* **Your objective**
Pull out every line in the data below that contains the word "Click". Capital and small letters must match.

* **Provided records**
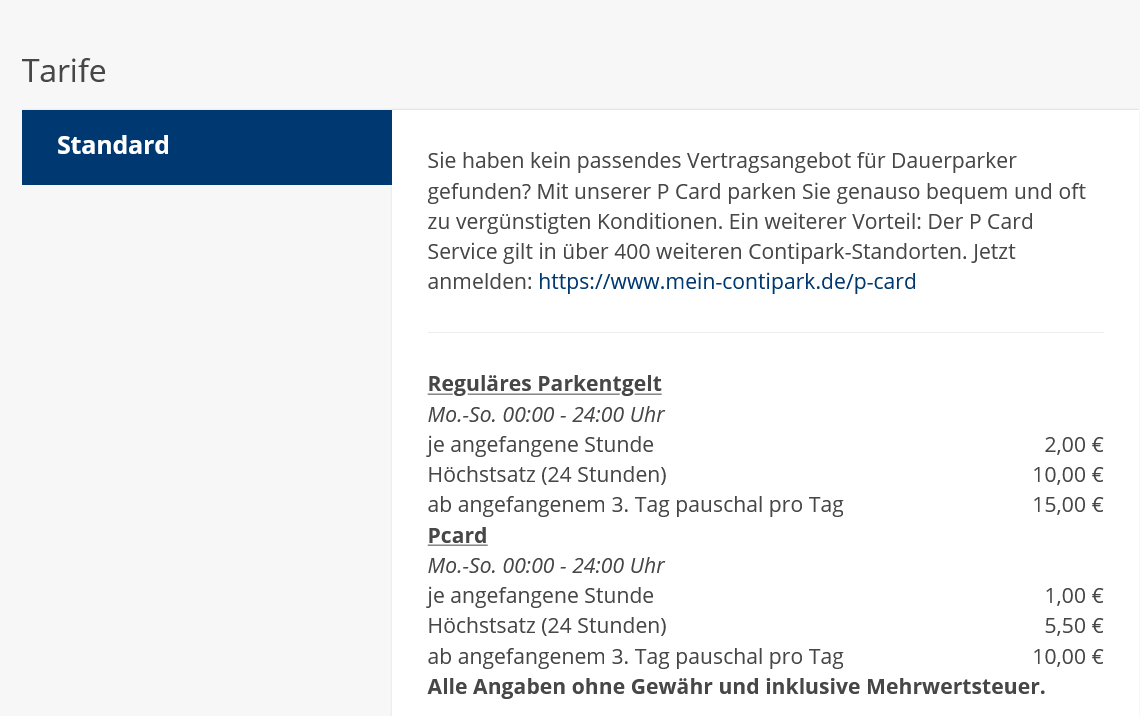Screen dimensions: 1140x716
Task: Click Pcard "Höchstsatz (24 Stunden)" label
Action: [546, 626]
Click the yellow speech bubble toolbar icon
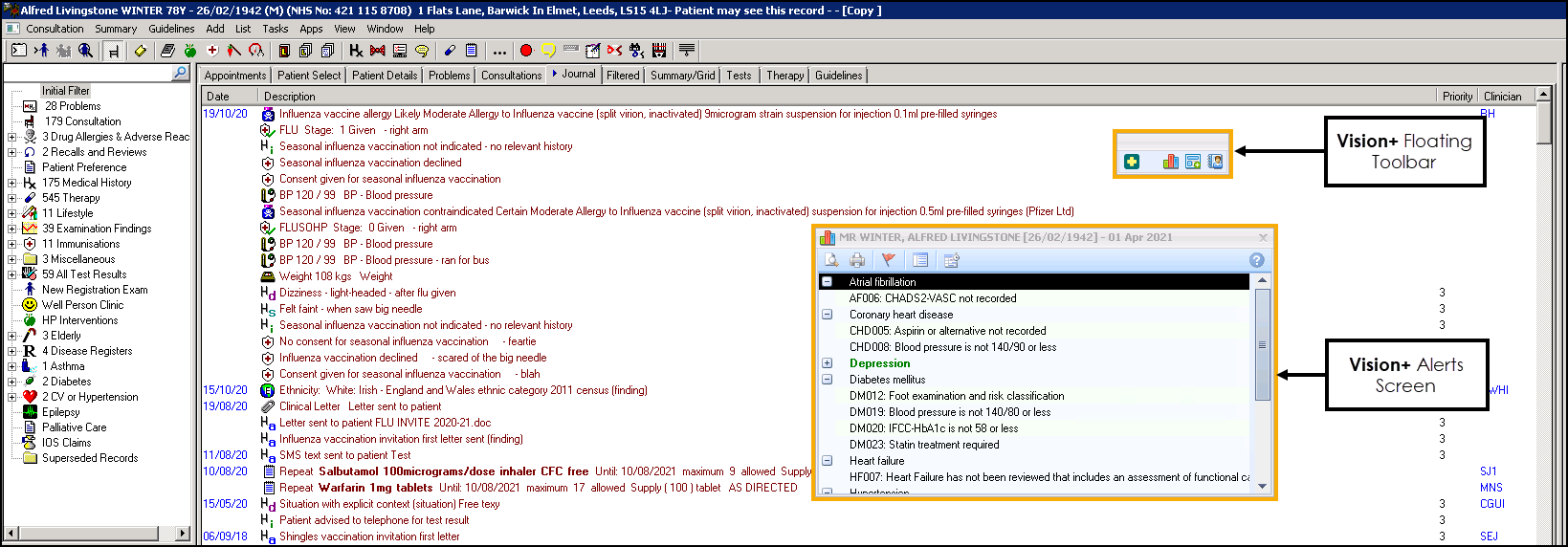 (548, 51)
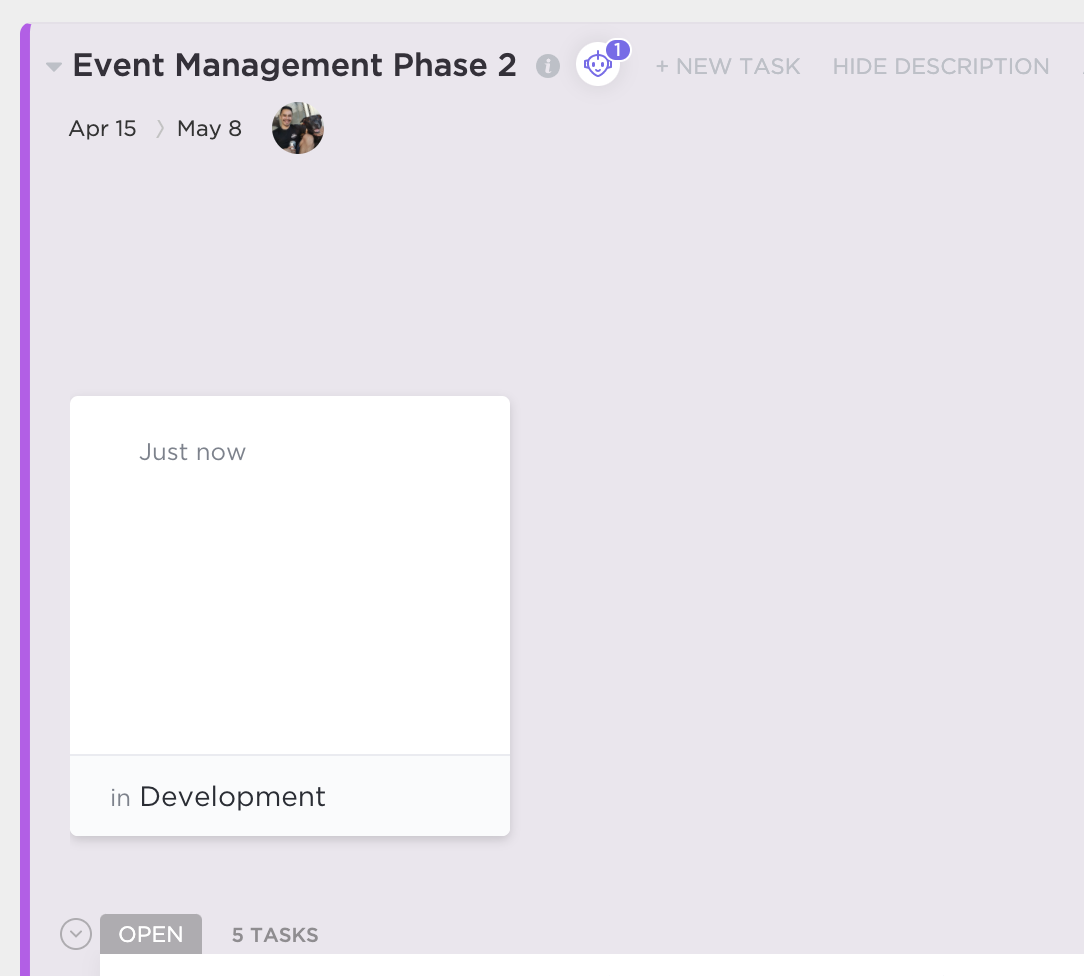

* **Task response**
Task: Click Pcard "Höchstsatz (24 Stunden)" label
Click the yellow speech bubble toolbar icon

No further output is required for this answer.